Consigne: Dans le texte sur l'UMP, pourquoi Edouard Balladur assistera-t-il mardi à la réunion du BP, et à quel titre en est-il membre ? Répondez en une à trois phrases.

Texte de lecture:
Mais fillonistes et juppéistes en font un casus belli : "c'est le triumvirat qui assure l'intérim et lui seul. A charge pour lui de nommer un ou des secrétaires généraux - pourquoi pas Luc Chatel - pour assurer l'intendance, mais sous l'égide du triumvirat qui est souverain", insiste-t-on côté Fillon. "S'il n'y a pas d'accord là-dessus, tout va voler en éclat", prévient-on.
Primaires ou pas primaires avant 2017 ? Voilà bien le véritable enjeu de la bataille : le nom du candidat de l’UMP en 2017. Avec cette question préalable : le futur président de l’UMP pourra-t-il être candidat aux primaires prévues en 2016, si primaires il y a. Deux thèses s’affrontent : celle d’Alain Juppé et François Fillon d’un côté. Celle des copéistes et des sarkozystes de l’autre.
Fort de sa popularité dans les sondages qui pourrait le conduire lui aussi à la primaire, Alain Juppé demande ainsi qu'un aspirant chef de l'UMP ne puisse être candidat à la candidature présidentielle. Mais selon Brice Hortefeux, président de l'association Les amis de Nicolas Sarkozy, et qui ne s'exprime jamais sans l'aval de l'ancien président, le retour de celui-ci, via la présidence de l'UMP, est, au vu des circonstances, "une nécessité" et la primaire devient "inutile" pour désigner le candidat de 2017, "lorsqu'un choix s'impose naturellement".
Mardi, les quelque 50 membres du BP de l’UMP seront exceptionnellement accompagnés d’Edouard Balladur, membre de droit au titre d'ancien Premier ministre, qui sera présent pour apporter sa "caution morale" et donner de la "solennité" à la réunion, selon son entourage. La présidente de la Haute autorité, Anne Levade, sera également là pour "apporter un éclairage juridique au début de la réunion", selon les proches de Juppé et Fillon.
Et qur quelle ligne politique ? Conscients du danger, plusieurs cadres de l’UMP ont appelé leurs camarades à se concentrer sur l’essentiel. "L’essentiel, c’est pourquoi nous nous sommes retrouvés derrière le Front national le 25 mai dernier. C’est ça la question principale", assure à Europe 1 Benoist Apparu. "Et cette question nous renvoie à des questions que nous n’avons pas abordées depuis deux ans : quelle est la vraie ligne idéologique de l’UMP, quel est son positionnement stratégique, quelles sont ses alliances potentielles ? C’est ces questions-là qui sont les principales avant de savoir si Pierre, Paul ou Jacques se positionnent pour je ne sais quelle échéance électorale", développe l’ancien ministre du Logement.
"Calme et visibilité pour l’avenir. Voilà ce qu’on attend", renchérit Thierry Mariani. "L’écueil, ce serait de croire que les présidentielle, c’est demain. Le sujet aujourd’hui, ce n’est pas de savoir qui sera candidat aux élections présidentielles, comment vont se passer les primaires. Le sujet, c’est comment on réorganise, on redynamise l’UMP, parce que les militants depuis quelques jours sont désespérés", insiste l’ancien ministre des Transports. "Et je crois que là, on joue vraiment notre va-tout pendant les semaines à venir. Si on n’est pas capable de s’entendre de fixer une direction avant le congrès, je pense même que l’existence de l’UMP peut être remise en cause. Les militants n’accepteront pas trois mois de souk permanent, comme cela a été le cas ces derniers jours", prévient-il.

Segment de données:
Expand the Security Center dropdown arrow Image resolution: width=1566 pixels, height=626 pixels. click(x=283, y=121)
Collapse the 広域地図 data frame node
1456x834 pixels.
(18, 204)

Résultat de l'exercice: Selon son entourage, Edouard Balladur sera présent pour apporter sa « caution morale » et donner de la « solennité » à la réunion. Il est membre de droit du BP au titre d'ancien Premier ministre.